→ **VORLIEGENDER TEXTAUSZUG**:
▬▬▬▬▬▬

Sohn Franz berichtet dem Strauss-Biographen Kurt Wilhelm: "1948 waren wir in Montreux zu Besuch. Ich habe gesehen, wie er sich quält, und habe ihm zugeredet: Papa, lass‘ das Briefeschreiben und das Grübeln, schreib‘ lieber ein paar schöne Lieder. Er hat nicht geantwortet. Beim nächsten Besuch nach ein paar Monaten kam er in unser Zimmer, legte Partituren auf den Tisch und sagte zu Alice: ‚Da sind die Lieder, die dein Mann bestellt hat.‘"
 
Obwohl schon 1947 skizziert, bildet "Im Abendrot" traditionell den Abschluss der Vortragsordnung, in die der Verleger, von dem auch der Gesamttitel stammt, die Lieder gebracht hat. Die drei Hesse-Vertonungen "Frühling", "September" und "Beim Schlafengehen" sind vorangestellt.

▬▬▬▬▬▬

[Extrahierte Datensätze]
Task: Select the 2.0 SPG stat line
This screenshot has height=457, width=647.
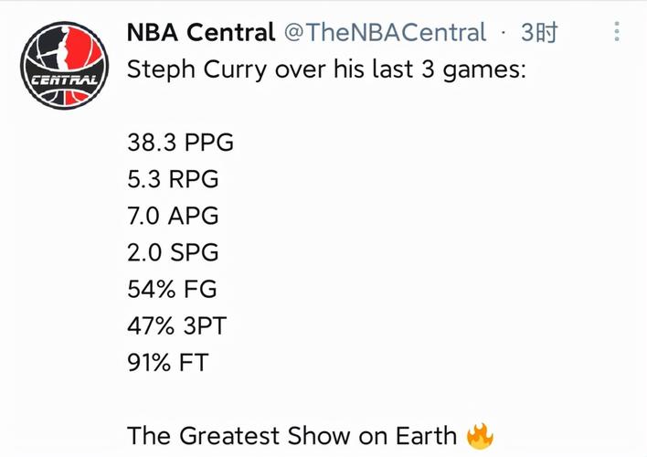Action: [174, 252]
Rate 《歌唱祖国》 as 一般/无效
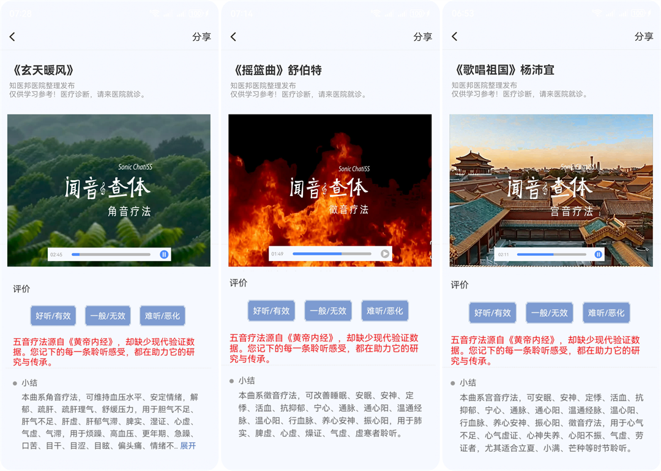Screen dimensions: 661x471 click(x=549, y=313)
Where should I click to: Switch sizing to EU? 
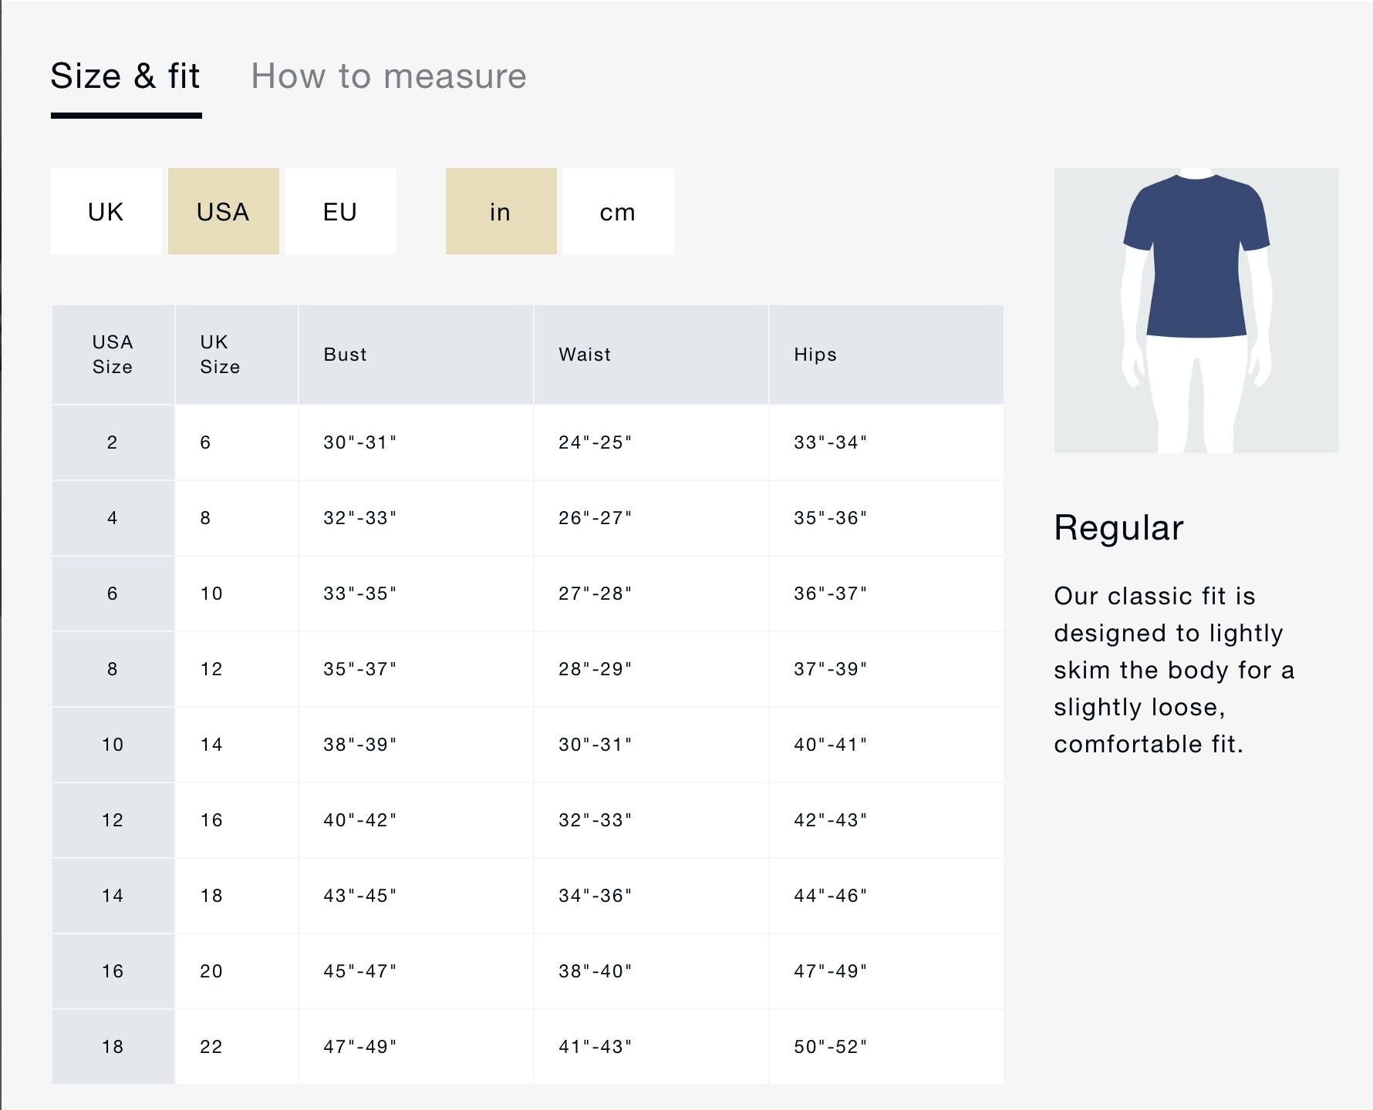point(340,212)
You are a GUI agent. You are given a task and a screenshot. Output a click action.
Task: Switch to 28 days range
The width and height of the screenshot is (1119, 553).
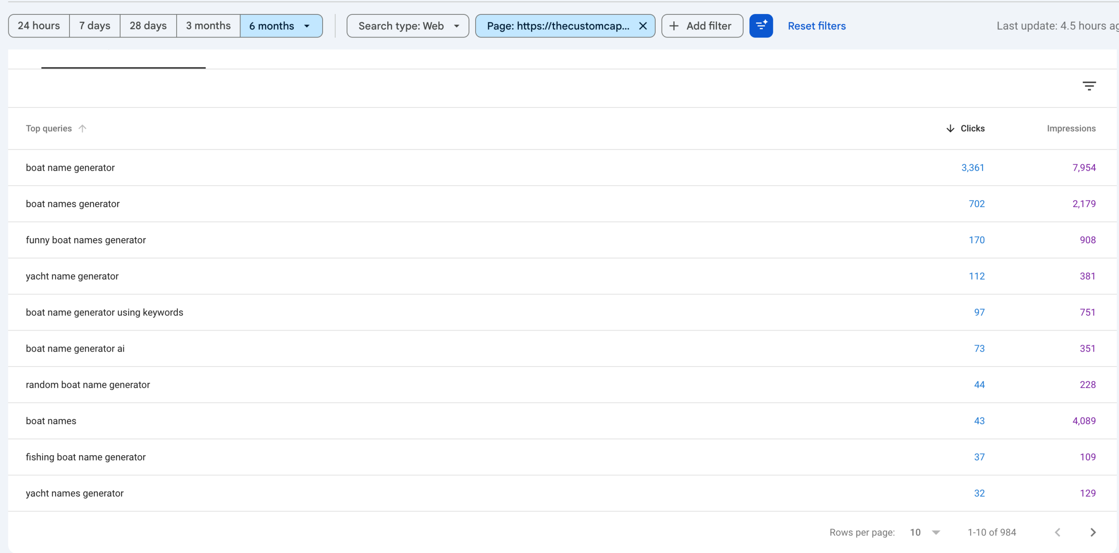(148, 26)
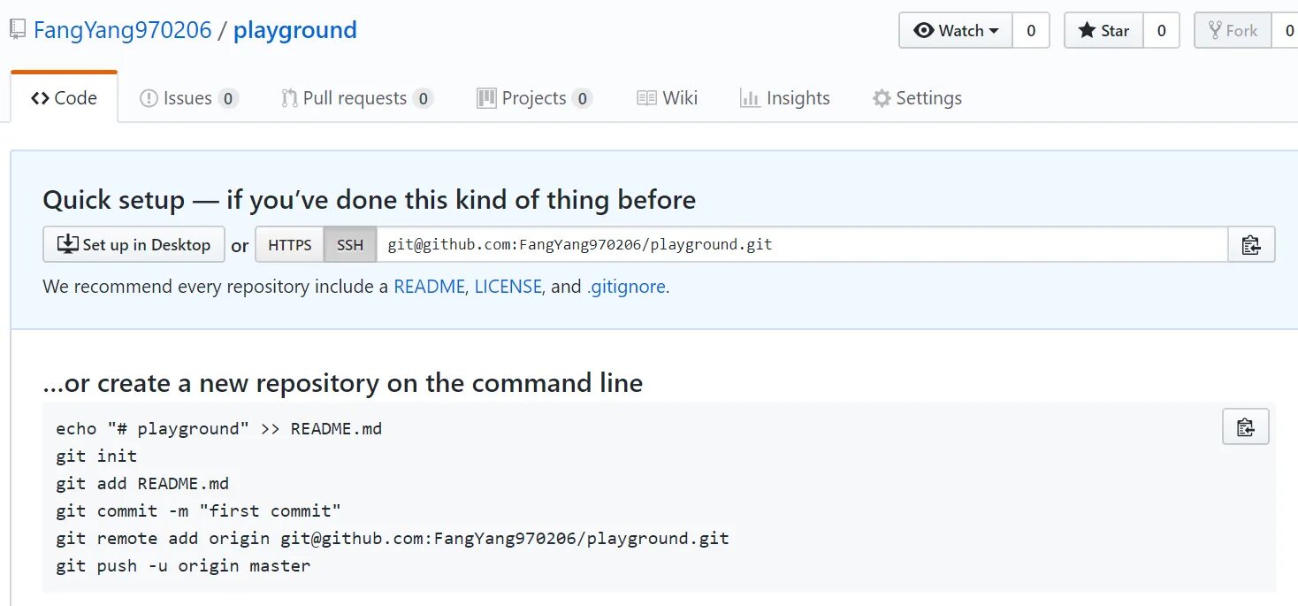Click the .gitignore link
The image size is (1298, 606).
click(626, 287)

▬▬▬▬▬▬

→ **ARBEITSAUFTRAG**: Führen Sie den Textauszug über die Entstehung der späten Strauss-Lieder im Anschluss an seinen letzten Satz weiter.

→ **LÖSUNG**:
Ein majestätisches Abschiednehmen

Hermann Hesse ist überrascht, als der Komponist, dem er in einem Schweizer Hotel zufällig begegnet, ihm die Vertonung einiger seiner Gedichte ankündigt. Hesse respektiert den "schönen alten Herren", ist ihm und seiner Musik jedoch nicht zugetan. Die "Letzten Lieder" seien "virtuos, raffiniert, voll handwerklicher Schönheit, aber ohne Zentrum, nur Selbstzweck". Allerdings gesteht der Dichter ein, die Werke nur "im Radio gehört" zu haben, möglicherweise die Übertragung der Uraufführung am 22. Mai 1950, bei der Kirsten Flagstad unter der Leitung von Wilhelm Furtwängler singt.
 
Ein großes, majestätisches Abschiednehmen klingt durch diese Lieder, in denen Strauss nochmals der von ihm geliebten Sopranstimme weitausschwingende Melodielinien anvertraut.